* GIVEN TEXT *
• • • •

Sunday 14 August 2016, 8pm

String Thing (Ian Brighton / Philipp Wachsmann / Marcio Mattos / Trevor Taylor) + Evan Parker / John Russell duo

No Longer Available

We're very happy to welcome the return of the UK veteran improvising guitarist, Ian Brighton, making his first public performance in nearly 40 years alongside old friends, following on from the release of his new album, Now and Then on Confront Recordings.

“Ian Brighton has ploughed his own furrow of free guitar improvisation for over four decades. His first solo album since 1977 finds him summoning voices of his long lost predecessors and farflung collaborators.” – Julian Cowley, The WIRE

Ian Brighton

In the 70’s and 80’s Brighton was very active in guitar improvisation, playing solo and with regular groups such as Balance, with Frank Perry, Colin Wood, Radu Malfatti and Philipp Wachsmann, SME with John Stevens and Trevor Watts, the Tony Oxley quartet and co-founder of the Alternative Music Orchestra with percussionist Trevor Taylor. He also played many concerts with the legendary Lol Coxhill. The majority of his work was with the members of String Thing who are playing together at Cafe OTO for the first time in 27 years.

His recordings were sparse but the second album “Now and Then”, released under his own name this year on Confront Recordings, has been well received and he was also featured in the June issue of the Wire magazine.

“Brighton’s work is the too rarely heard characteristic of exploring the possibilities rather than the probabilities of the sounds of his instrument. And that, above all, is what makes this album important.” – Roger Farbey All-About-Jazz

Evan Parker

"If you've ever been tempted by free improvisation, Parker is your gateway drug." - Stewart Lee 

Evan Parker has been a consistently innovative presence in British free music since the 1960s. Parker played with John Stevens in the Spontaneous Music Ensemble, experimenting with new kinds of group improvisation and held a long-standing partnership with guitarist Derek Bailey. The two formed the Music Improvisation Company and later Incus Records. He also has tight associations with European free improvisations - playing on Peter Brötzmann's legendary 'Machine Gun' session (1968), with Alexander Von Schlippenbach and Paul Lovens (A trio that continues to this day), Globe Unity Orchestra, Chris McGregor's Brotherhood of Breath, and Barry Guy's London Jazz Composers Orchestra (LJCO).

• • • •

* DATA EXTRACT *
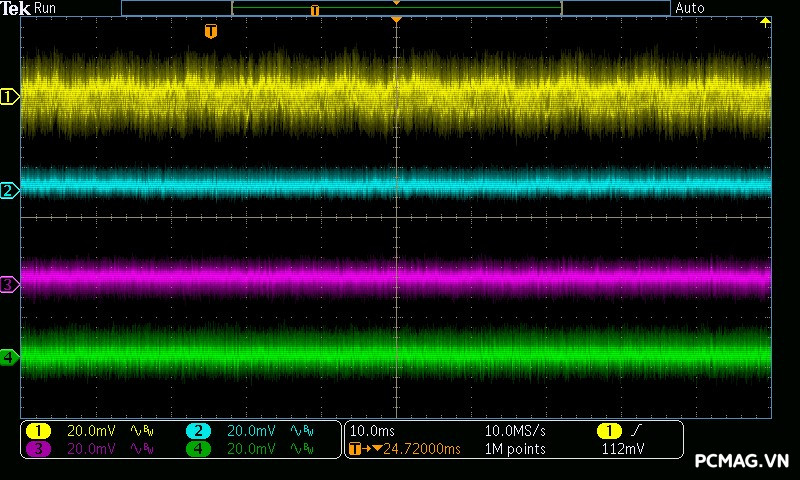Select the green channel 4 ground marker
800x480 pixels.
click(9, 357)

• • • •

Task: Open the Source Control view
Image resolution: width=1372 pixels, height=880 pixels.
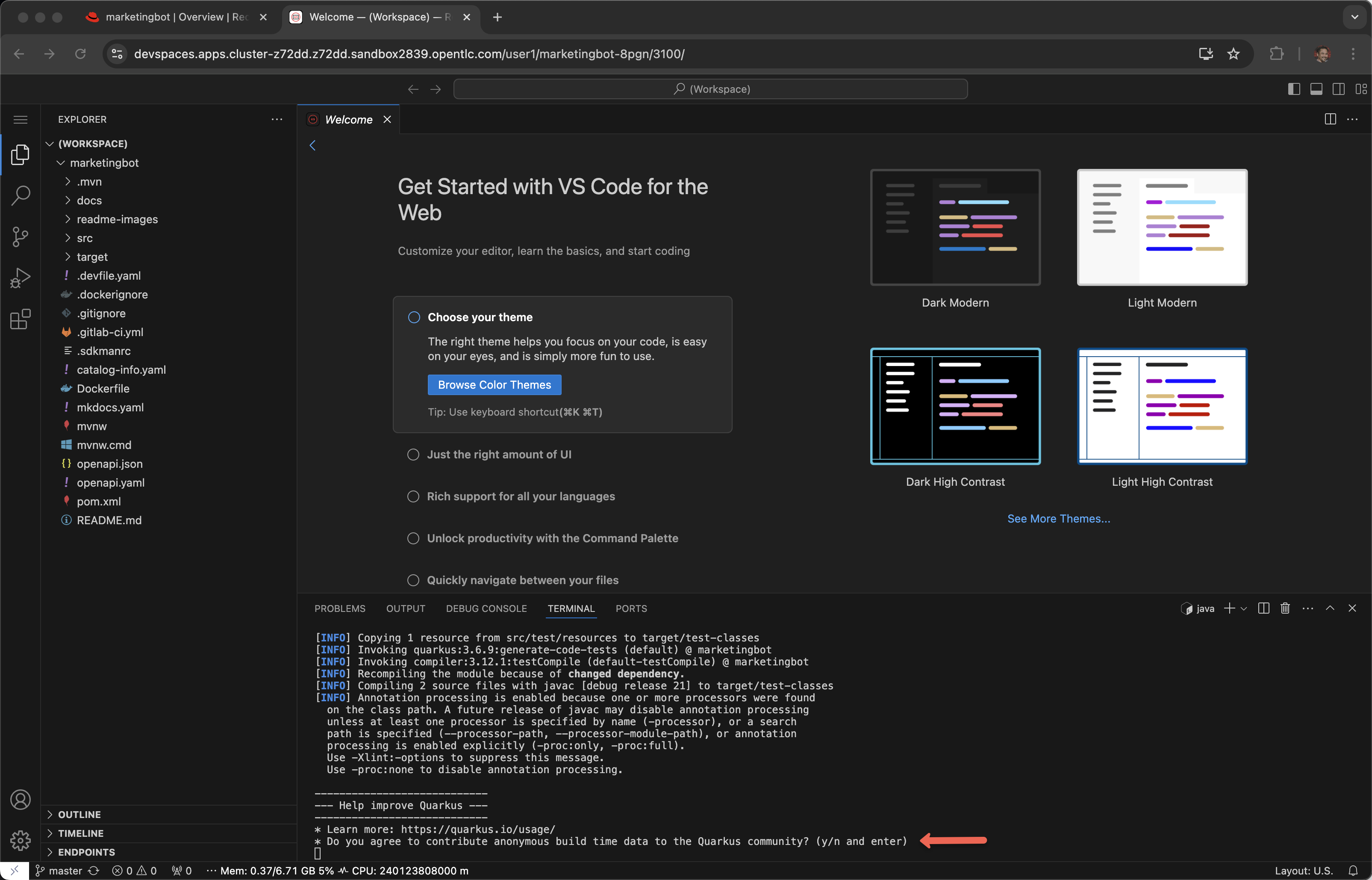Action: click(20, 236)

• • • •

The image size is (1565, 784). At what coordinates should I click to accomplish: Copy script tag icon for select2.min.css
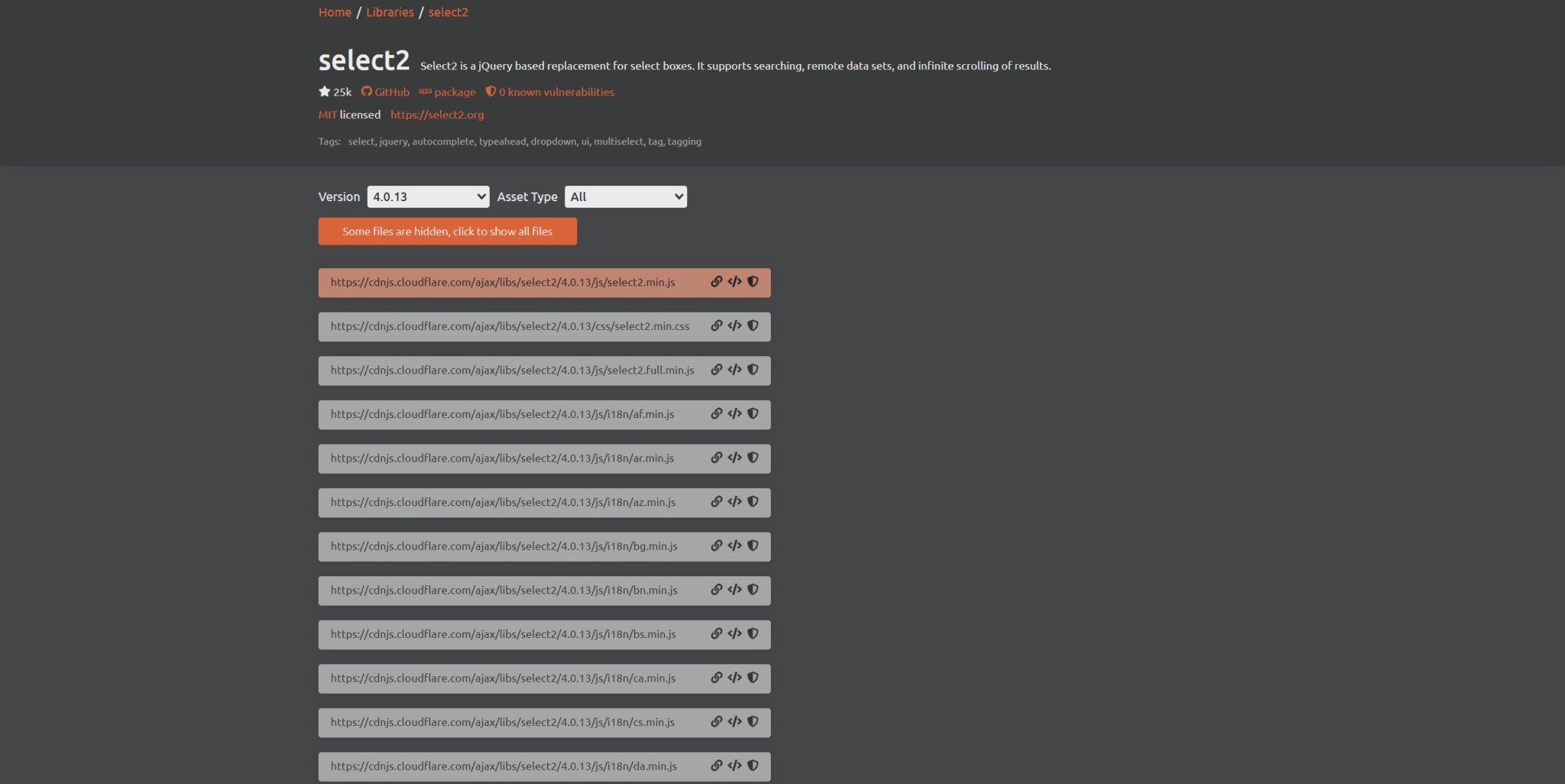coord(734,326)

• • • •

* TASK LIST *
**A)** Answer these questions from the Cafe OTO concert listing.
(i) About how long has it been since Ian Brighton's last public performance?
(ii) Which label released the album Now and Then?
(iii) In what year did the 'Machine Gun' session take place?
**B)** Reproduce the part of the Cafe OTO concert listing starting with "Evan Parker has" and going on through "Composers Orchestra (LJCO).".
**C)** Proceed with the Cafe OTO concert listing from the point where it stops.

* ANSWERS *
**A)**
(i) Nearly 40 years.
(ii) Confront Recordings.
(iii) 1968.

**B)**
Evan Parker has been a consistently innovative presence in British free music since the 1960s. Parker played with John Stevens in the Spontaneous Music Ensemble, experimenting with new kinds of group improvisation and held a long-standing partnership with guitarist Derek Bailey. The two formed the Music Improvisation Company and later Incus Records. He also has tight associations with European free improvisations - playing on Peter Brötzmann's legendary 'Machine Gun' session (1968), with Alexander Von Schlippenbach and Paul Lovens (A trio that continues to this day), Globe Unity Orchestra, Chris McGregor's Brotherhood of Breath, and Barry Guy's London Jazz Composers Orchestra (LJCO).

**C)**
Though he has worked extensively in both large and small ensembles, Parker is perhaps best known for his solo soprano saxophone music, a singular body of work that in recent years has centred around his continuing exploration of techniques such as circular breathing, split tonguing, overblowing, multiphonics and cross-pattern fingering. These are technical devices, yet Parker's use of them is, he says, less analytical than intuitive; he has likened performing his solo work to entering a kind of trance-state. The resulting music is certainly hypnotic, an uninterrupted flow of snaky, densely-textured sound that Parker has described as "the illusion of polyphony". Many listeners have indeed found it hard to credit that one man can create such intricate, complex music in real time.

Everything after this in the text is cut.